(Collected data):

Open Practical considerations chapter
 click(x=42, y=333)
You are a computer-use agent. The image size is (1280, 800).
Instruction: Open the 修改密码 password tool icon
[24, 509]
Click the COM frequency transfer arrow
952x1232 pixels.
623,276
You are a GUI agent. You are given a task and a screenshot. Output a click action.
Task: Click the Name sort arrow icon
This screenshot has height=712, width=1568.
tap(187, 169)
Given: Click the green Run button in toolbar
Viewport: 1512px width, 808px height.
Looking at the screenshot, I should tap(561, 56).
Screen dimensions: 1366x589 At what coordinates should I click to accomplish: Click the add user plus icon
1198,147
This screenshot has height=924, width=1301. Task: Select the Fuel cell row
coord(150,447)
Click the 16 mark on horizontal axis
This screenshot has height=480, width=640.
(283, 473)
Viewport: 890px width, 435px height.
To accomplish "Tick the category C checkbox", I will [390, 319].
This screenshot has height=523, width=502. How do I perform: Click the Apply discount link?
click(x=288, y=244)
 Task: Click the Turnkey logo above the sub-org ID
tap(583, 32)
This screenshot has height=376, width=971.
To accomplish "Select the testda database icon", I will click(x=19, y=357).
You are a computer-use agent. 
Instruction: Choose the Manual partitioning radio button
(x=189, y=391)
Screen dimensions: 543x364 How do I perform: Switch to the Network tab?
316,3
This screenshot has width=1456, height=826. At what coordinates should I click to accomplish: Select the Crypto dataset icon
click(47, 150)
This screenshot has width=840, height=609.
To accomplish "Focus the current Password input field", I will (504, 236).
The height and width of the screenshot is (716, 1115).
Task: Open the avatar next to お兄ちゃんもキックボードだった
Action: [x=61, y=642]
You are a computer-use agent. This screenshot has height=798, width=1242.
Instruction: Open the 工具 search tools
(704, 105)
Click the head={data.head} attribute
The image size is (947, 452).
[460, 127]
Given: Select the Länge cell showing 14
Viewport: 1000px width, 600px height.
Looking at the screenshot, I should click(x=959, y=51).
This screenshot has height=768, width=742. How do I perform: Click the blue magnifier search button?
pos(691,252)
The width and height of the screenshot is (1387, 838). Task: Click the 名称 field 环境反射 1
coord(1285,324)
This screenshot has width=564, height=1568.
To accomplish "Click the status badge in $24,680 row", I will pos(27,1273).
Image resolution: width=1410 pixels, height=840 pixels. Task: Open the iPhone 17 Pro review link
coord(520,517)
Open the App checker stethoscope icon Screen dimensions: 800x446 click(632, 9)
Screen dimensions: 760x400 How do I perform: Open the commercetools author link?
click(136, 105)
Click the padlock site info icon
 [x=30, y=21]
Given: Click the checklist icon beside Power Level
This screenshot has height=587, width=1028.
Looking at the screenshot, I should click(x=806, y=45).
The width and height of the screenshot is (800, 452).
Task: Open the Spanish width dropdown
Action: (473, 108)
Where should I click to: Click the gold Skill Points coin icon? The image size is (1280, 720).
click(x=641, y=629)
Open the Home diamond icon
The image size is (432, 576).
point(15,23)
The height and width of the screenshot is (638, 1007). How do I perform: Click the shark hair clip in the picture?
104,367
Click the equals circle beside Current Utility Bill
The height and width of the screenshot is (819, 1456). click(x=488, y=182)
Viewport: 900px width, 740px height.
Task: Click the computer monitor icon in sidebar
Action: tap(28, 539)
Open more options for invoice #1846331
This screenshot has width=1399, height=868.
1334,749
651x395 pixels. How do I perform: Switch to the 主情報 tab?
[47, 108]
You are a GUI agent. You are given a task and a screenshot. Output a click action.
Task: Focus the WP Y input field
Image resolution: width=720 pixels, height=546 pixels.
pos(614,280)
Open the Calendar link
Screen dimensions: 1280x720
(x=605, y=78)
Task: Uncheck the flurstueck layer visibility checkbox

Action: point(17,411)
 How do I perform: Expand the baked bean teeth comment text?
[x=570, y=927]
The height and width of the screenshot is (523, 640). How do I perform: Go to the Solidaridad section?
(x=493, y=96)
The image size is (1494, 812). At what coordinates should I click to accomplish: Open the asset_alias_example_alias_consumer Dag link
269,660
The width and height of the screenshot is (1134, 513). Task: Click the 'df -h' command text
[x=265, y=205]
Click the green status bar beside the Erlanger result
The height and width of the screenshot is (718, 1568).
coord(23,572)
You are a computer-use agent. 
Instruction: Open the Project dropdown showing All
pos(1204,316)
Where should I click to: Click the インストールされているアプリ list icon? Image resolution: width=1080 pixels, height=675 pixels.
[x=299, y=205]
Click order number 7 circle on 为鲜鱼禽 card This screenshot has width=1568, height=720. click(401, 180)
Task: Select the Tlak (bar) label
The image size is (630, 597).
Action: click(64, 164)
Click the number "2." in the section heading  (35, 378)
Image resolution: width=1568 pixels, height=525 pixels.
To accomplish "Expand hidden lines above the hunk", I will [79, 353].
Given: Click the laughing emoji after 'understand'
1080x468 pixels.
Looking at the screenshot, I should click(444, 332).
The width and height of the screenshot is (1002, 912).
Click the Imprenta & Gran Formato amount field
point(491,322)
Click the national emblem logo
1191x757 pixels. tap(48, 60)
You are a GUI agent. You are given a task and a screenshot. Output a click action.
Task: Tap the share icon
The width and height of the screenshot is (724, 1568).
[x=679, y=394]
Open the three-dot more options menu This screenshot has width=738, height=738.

(EXERCISE INSTRUCTIONS): The response must contain each line above that holds the string "more".

(ANSWER AREA):
Open more options for invoice #1846331
Open the three-dot more options menu This screenshot has width=738, height=738.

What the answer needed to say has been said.